## Given instruction
Copy out the lines of the records below, starting with the line that contains "Screen dimensions: 707x659" and continuing through the end of the records. Leave the pictures out of your copy.

(Target pointing data)
——

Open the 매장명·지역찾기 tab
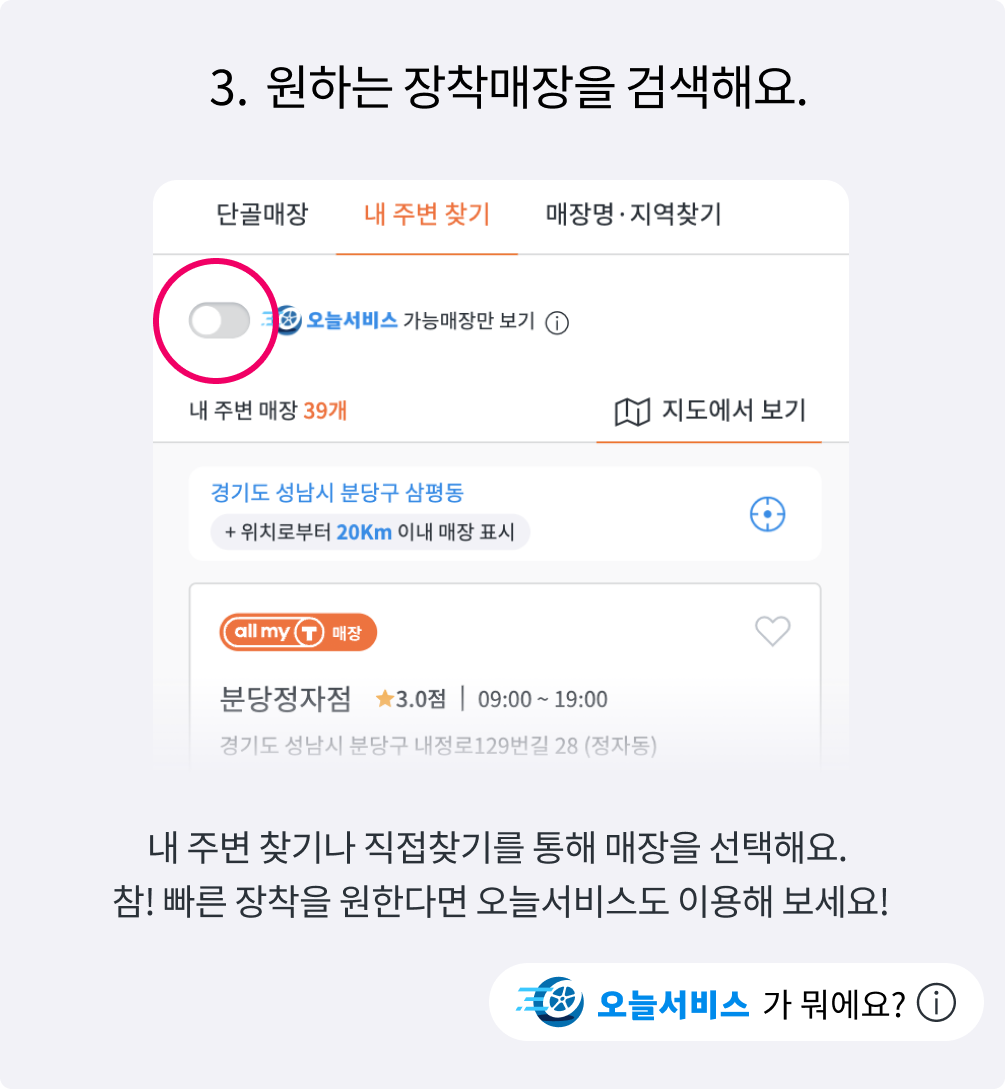The image size is (1005, 1089). pyautogui.click(x=634, y=214)
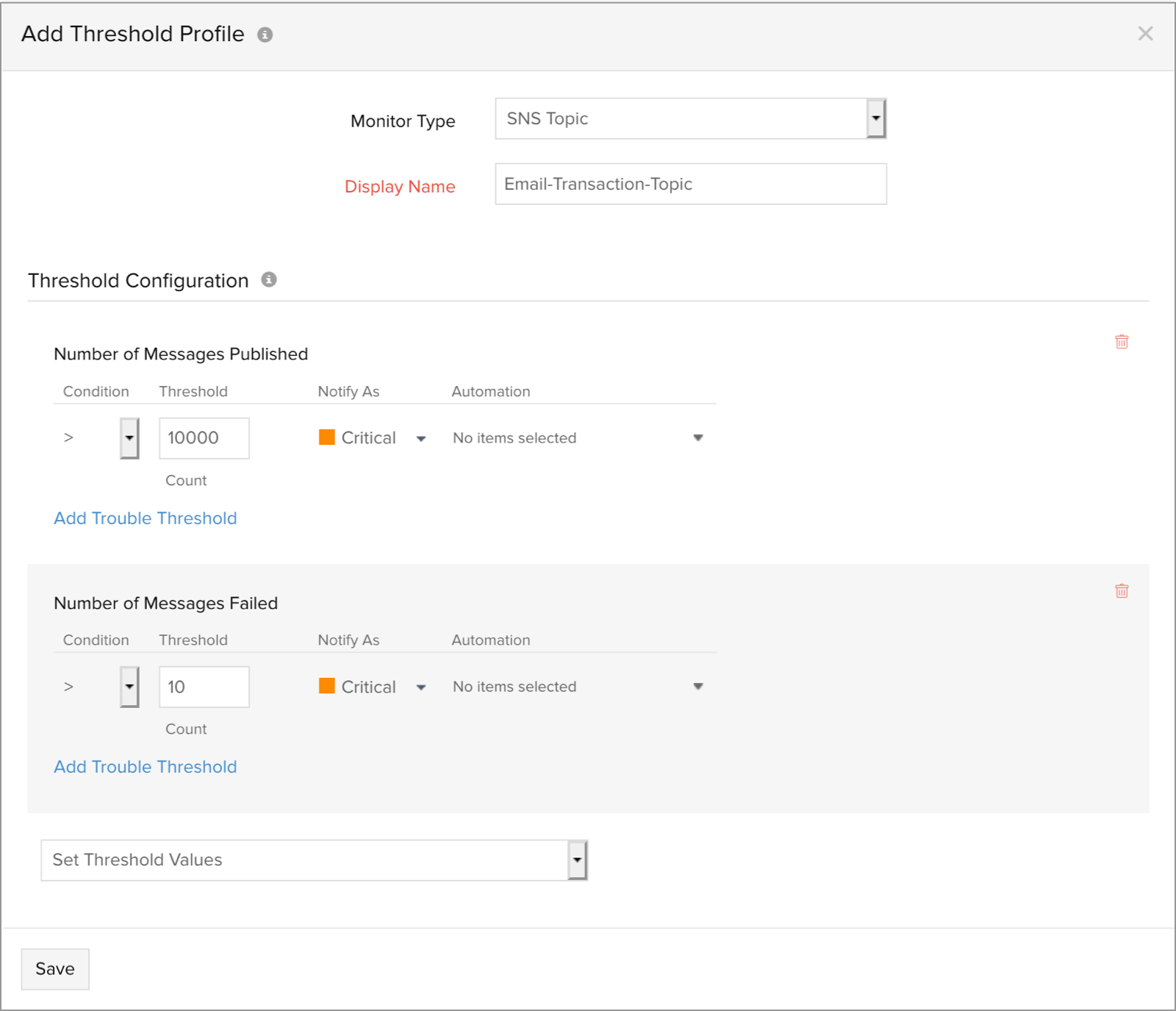
Task: Click the info icon beside Threshold Configuration
Action: [269, 279]
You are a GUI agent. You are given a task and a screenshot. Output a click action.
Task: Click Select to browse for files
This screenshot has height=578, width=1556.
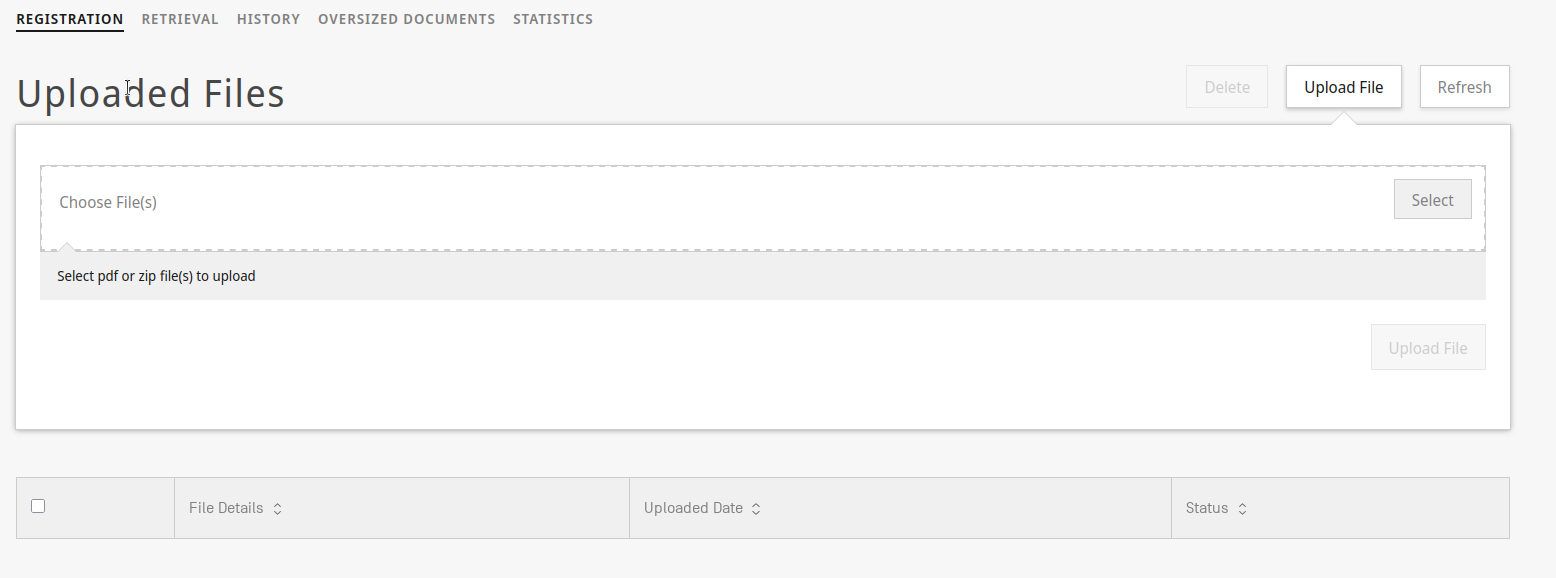pyautogui.click(x=1432, y=200)
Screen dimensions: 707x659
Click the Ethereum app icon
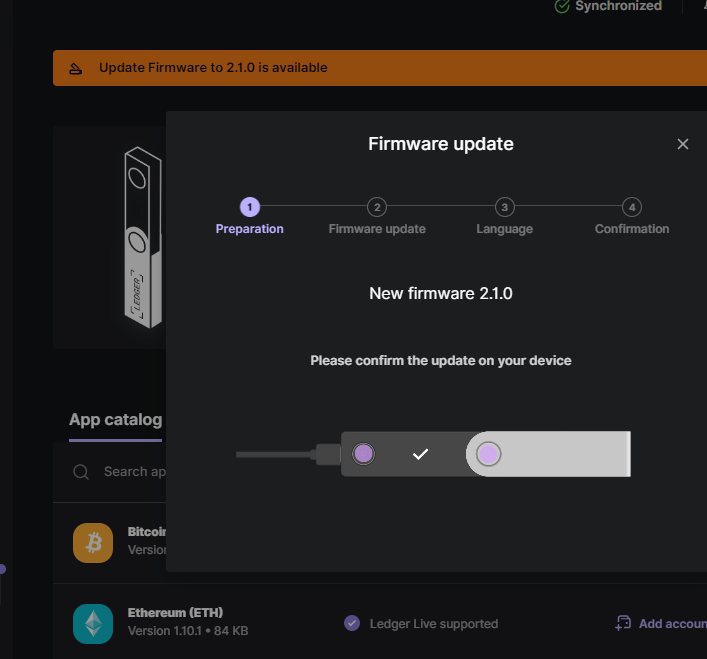93,623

——

## Complete answer
Screen dimensions: 707x659
Click the Ethereum app icon
93,623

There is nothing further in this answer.